For the listing that follows, give again exactly the lines from the one with "تماس با ما (480, 430)" to the one with "[Copier le lien vers cette section : Fournir", including both.

::::

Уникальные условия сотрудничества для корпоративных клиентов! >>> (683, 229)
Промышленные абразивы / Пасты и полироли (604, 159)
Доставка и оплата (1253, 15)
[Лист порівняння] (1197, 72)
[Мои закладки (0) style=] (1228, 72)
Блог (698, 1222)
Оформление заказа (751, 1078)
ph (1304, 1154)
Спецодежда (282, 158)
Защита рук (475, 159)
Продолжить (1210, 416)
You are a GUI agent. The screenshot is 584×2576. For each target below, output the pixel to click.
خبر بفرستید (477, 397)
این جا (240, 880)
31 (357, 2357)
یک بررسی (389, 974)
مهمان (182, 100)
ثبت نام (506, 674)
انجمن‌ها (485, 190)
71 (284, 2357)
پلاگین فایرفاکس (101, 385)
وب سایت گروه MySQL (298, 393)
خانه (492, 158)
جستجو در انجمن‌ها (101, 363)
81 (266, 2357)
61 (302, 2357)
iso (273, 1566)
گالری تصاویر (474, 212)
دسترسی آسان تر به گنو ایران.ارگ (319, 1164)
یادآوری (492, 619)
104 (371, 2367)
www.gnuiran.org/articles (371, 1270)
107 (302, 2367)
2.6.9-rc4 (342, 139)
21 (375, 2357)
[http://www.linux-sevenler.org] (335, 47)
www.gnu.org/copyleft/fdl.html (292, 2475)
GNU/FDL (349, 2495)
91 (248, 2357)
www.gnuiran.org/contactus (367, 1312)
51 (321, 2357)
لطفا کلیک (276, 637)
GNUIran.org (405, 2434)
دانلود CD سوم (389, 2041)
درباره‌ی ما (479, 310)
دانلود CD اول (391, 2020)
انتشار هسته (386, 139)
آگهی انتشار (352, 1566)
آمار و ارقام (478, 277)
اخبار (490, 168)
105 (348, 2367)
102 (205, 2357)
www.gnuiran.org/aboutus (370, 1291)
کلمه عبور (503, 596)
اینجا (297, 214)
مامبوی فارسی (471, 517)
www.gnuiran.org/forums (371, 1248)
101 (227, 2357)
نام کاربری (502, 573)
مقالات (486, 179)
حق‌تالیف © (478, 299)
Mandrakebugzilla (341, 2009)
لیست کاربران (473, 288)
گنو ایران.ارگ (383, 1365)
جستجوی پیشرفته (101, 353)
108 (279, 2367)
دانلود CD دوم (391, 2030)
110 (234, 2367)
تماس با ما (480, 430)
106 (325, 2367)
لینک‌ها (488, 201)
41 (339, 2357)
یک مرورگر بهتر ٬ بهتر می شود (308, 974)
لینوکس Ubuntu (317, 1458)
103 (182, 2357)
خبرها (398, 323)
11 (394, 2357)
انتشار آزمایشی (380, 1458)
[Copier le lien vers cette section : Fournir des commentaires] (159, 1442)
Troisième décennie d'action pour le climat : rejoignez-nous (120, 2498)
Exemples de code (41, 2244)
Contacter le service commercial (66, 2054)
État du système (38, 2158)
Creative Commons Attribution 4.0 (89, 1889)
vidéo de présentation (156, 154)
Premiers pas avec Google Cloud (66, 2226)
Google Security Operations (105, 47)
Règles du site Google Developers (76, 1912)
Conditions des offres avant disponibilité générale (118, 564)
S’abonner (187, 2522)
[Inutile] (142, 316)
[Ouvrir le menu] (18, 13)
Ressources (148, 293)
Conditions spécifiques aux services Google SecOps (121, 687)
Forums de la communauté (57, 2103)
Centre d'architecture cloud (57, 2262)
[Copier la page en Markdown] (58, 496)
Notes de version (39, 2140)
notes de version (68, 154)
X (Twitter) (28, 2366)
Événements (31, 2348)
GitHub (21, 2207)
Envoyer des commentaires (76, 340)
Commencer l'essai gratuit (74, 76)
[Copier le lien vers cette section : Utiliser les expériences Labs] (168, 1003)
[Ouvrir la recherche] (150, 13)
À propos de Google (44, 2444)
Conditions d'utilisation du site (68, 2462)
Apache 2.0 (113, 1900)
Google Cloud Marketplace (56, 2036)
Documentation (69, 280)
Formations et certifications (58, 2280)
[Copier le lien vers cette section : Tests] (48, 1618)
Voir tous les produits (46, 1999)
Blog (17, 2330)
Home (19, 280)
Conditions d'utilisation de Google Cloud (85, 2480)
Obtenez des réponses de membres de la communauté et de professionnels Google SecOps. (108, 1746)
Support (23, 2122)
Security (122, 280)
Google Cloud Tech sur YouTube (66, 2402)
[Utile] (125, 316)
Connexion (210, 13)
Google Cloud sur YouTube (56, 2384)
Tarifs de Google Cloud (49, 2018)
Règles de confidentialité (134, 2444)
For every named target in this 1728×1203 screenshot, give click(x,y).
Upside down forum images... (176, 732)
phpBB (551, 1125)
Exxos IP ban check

::::

▶ [SOLVED EXERCISE]:
تماس با ما (480, 430)
106 (325, 2367)
لینک‌ها (488, 201)
41 (339, 2357)
یک مرورگر بهتر ٬ بهتر می شود (308, 974)
لینوکس Ubuntu (317, 1458)
103 (182, 2357)
خبرها (398, 323)
11 (394, 2357)
انتشار آزمایشی (380, 1458)
[Copier le lien vers cette section : Fournir des commentaires] (159, 1442)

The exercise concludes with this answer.